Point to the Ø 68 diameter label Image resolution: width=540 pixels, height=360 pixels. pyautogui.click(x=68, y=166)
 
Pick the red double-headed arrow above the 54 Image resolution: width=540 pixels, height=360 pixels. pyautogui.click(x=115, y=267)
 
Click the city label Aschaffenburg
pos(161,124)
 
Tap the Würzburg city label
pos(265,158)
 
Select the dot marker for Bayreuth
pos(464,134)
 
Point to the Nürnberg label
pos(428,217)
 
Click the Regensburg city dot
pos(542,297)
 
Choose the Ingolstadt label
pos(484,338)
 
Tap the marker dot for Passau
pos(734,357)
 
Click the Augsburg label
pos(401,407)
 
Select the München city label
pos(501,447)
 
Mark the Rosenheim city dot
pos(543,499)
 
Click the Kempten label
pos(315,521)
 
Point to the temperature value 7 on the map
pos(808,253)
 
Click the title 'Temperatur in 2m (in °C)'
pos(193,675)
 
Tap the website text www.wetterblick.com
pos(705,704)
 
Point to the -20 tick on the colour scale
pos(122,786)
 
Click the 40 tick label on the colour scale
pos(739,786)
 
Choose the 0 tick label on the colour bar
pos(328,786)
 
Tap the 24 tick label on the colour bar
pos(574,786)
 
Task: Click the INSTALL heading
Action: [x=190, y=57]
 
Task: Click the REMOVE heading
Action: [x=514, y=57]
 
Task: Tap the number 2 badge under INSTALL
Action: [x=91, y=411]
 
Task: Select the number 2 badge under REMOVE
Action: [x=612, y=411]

**Exercise objective:** Turn the data above into a Markdown table with the columns Row and Line, one numbered row per line, leaving out the blank lines.

**Result for this exercise:**
| Row | Line |
|---|---|
| 1 | Point to the Ø 68 diameter label Image resolution: width=540 pixels, height=360 pixels. pyautogui.click(x=68, y=166) |
| 2 | Pick the red double-headed arrow above the 54 Image resolution: width=540 pixels, height=360 pixels. pyautogui.click(x=115, y=267) |
| 3 | Click the city label Aschaffenburg |
| 4 | pos(161,124) |
| 5 | Tap the Würzburg city label |
| 6 | pos(265,158) |
| 7 | Select the dot marker for Bayreuth |
| 8 | pos(464,134) |
| 9 | Point to the Nürnberg label |
| 10 | pos(428,217) |
| 11 | Click the Regensburg city dot |
| 12 | pos(542,297) |
| 13 | Choose the Ingolstadt label |
| 14 | pos(484,338) |
| 15 | Tap the marker dot for Passau |
| 16 | pos(734,357) |
| 17 | Click the Augsburg label |
| 18 | pos(401,407) |
| 19 | Select the München city label |
| 20 | pos(501,447) |
| 21 | Mark the Rosenheim city dot |
| 22 | pos(543,499) |
| 23 | Click the Kempten label |
| 24 | pos(315,521) |
| 25 | Point to the temperature value 7 on the map |
| 26 | pos(808,253) |
| 27 | Click the title 'Temperatur in 2m (in °C)' |
| 28 | pos(193,675) |
| 29 | Tap the website text www.wetterblick.com |
| 30 | pos(705,704) |
| 31 | Point to the -20 tick on the colour scale |
| 32 | pos(122,786) |
| 33 | Click the 40 tick label on the colour scale |
| 34 | pos(739,786) |
| 35 | Choose the 0 tick label on the colour bar |
| 36 | pos(328,786) |
| 37 | Tap the 24 tick label on the colour bar |
| 38 | pos(574,786) |
| 39 | Task: Click the INSTALL heading |
| 40 | Action: [x=190, y=57] |
| 41 | Task: Click the REMOVE heading |
| 42 | Action: [x=514, y=57] |
| 43 | Task: Tap the number 2 badge under INSTALL |
| 44 | Action: [x=91, y=411] |
| 45 | Task: Select the number 2 badge under REMOVE |
| 46 | Action: [x=612, y=411] |